Stored items:
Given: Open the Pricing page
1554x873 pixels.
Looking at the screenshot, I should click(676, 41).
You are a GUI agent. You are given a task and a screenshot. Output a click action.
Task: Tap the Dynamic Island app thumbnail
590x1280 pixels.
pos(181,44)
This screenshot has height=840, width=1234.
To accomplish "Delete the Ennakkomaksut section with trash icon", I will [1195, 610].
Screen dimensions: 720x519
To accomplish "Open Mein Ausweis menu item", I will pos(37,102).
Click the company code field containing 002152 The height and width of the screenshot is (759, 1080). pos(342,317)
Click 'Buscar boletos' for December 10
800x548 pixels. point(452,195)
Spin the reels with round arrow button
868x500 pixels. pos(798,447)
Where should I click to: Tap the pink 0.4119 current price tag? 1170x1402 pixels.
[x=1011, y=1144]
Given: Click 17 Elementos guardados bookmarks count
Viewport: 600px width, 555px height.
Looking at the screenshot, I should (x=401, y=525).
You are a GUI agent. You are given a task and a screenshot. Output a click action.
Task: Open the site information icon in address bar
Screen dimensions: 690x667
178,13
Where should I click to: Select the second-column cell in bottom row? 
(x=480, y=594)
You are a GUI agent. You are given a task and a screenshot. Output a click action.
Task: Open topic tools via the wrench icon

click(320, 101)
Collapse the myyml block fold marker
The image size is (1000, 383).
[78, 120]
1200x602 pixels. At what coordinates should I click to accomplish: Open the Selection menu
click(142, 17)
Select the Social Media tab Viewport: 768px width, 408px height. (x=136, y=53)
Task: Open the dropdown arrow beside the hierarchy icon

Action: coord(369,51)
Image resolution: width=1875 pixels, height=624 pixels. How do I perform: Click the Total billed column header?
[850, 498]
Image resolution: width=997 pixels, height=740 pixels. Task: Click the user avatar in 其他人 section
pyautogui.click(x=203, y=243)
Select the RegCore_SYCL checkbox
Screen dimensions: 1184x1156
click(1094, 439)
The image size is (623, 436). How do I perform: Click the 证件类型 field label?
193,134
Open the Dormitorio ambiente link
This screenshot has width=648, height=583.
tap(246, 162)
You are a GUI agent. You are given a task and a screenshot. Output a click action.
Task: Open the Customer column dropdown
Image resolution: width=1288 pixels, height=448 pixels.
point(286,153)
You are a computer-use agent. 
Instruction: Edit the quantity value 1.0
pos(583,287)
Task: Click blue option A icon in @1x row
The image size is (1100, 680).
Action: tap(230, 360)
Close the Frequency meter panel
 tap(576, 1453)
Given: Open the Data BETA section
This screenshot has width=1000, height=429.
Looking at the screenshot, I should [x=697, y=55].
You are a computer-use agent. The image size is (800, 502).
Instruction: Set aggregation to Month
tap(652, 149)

**WHAT YOU HAVE TO DO**
Which lines run from the one containing "Open the Dormitorio ambiente link" to the end of the records? Transcribe exactly those, both ends included.

**SOLVED PROBLEM**
Open the Dormitorio ambiente link
This screenshot has width=648, height=583.
tap(246, 162)
You are a GUI agent. You are given a task and a screenshot. Output a click action.
Task: Open the Customer column dropdown
Image resolution: width=1288 pixels, height=448 pixels.
point(286,153)
You are a computer-use agent. 
Instruction: Edit the quantity value 1.0
pos(583,287)
Task: Click blue option A icon in @1x row
The image size is (1100, 680).
Action: tap(230, 360)
Close the Frequency meter panel
 tap(576, 1453)
Given: Open the Data BETA section
This screenshot has width=1000, height=429.
Looking at the screenshot, I should [x=697, y=55].
You are a computer-use agent. The image size is (800, 502).
Instruction: Set aggregation to Month
tap(652, 149)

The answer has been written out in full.